Ms Labelle: Those companies that come to us with just an idea are asked to go and develop it further. Those who come to us with something that is obviously not well thought through, well developed, don't go very far in the process of review. They are asked to go back and do their homework before coming back to us.

Mr. Lastewka: I think that's the message that we've been receiving from a number of witnesses. You really have to be serious in your exporting, or your development, and you need to be a credible organization. It doesn't mean you have to be big, but you have to be a credible organization in delivering whatever product or service.

Thank you, Mr. Chairman.

The Chairman: Thank you, Mr. Lastewka.

Thank you very much, Madame Labelle, for once again coming and making Mr. Alcock stay. We look forward to seeing you again on several occasions.

Members of the committee, I'd like to draw your attention to the fact that we had a steering committee meeting recently. We will circulate the results of that to the members, but I just want to draw your attention to a couple of points that will be raised in that.

The first is that the forum with the NGOs, which we intend to hold and which Madame Labelle will be attending because its central to the CIDA issue, will be held on February 8 rather than the week after the break. We had to defer that.

Secondly, the Auditor General will come and assist at our meetings when we are hearing estimates, and when we are calling department officials we will actually have Auditor General officials here as well. We might even get discussion going between the two. We're not trying to set up some kind of a debate, but we think it would be a useful interchange and a useful exchange of views between the Auditor General and departmental officials.

Thirdly - two other items - we are putting together a panel on the U.S.-Canada binational panel respecting agricultural product tariffs, and we expect to have both industry and government representatives there to explain how that case will develop. That will be an in camera hearing because it's obviously sensitive by virtue of the fact that it is a case that is presently pending. We'll keep you further informed of the details of that.

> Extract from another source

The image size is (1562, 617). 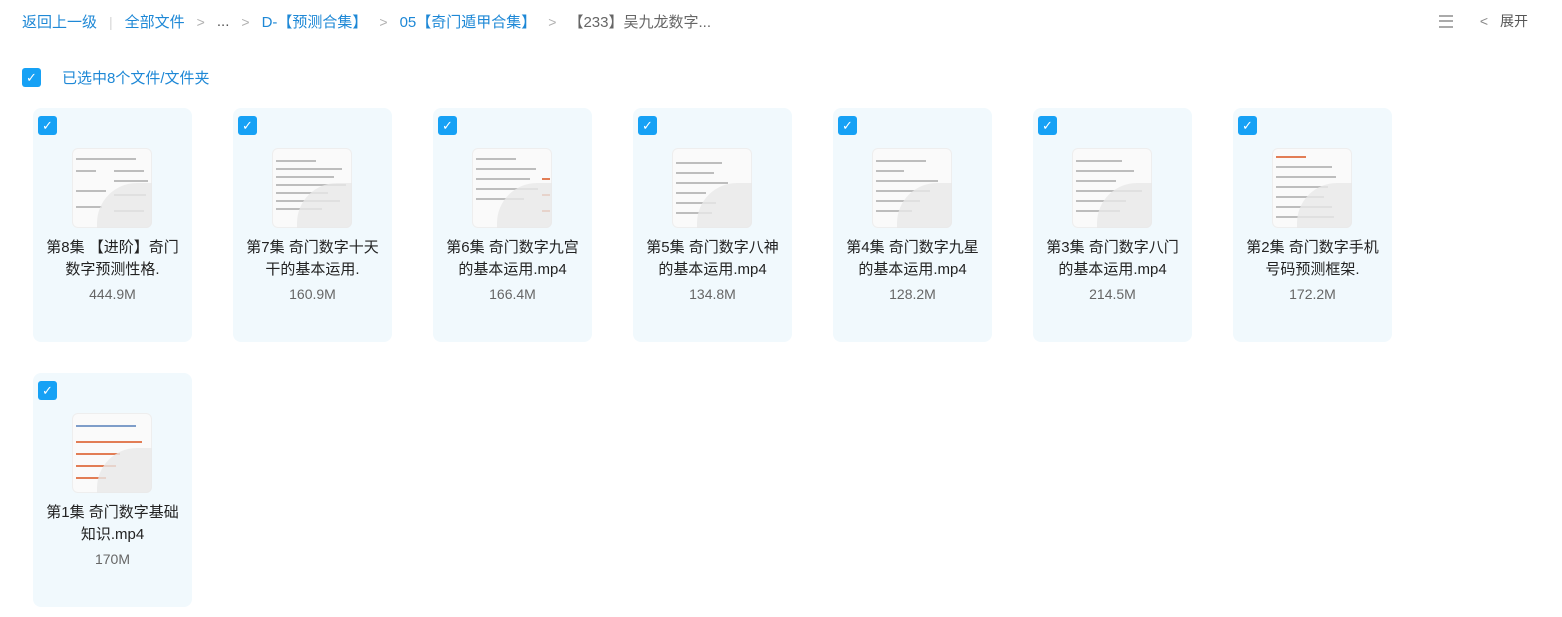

Finally, you'll recall we decided earlier that our next area of study - subject to any other observations that committee members might have - should be the strategic geopolitical and other trade and other aspects arising out of the circumpolar region. I am starting to work on that now, talking about who would be the appropriate researcher. We'll deal with that in the steering committee.

If anybody has any ideas about how we should conduct that, bear in mind that Mary Simon, who is our circumpolar ambassador, will be before the committee on November 21, that's at the next meeting. I have invited to attend that meeting the chairperson of the environment committee, Mr. Caccia, and the chairperson of the defence committee, Mr. Proud, because there are enormous environmental and defence aspects arising out of that. I think if they were here, they might be able to add to our knowledge and start pointing us in the right direction for our own study.

Thank you very much. We're adjourned now until Tuesday, November 21.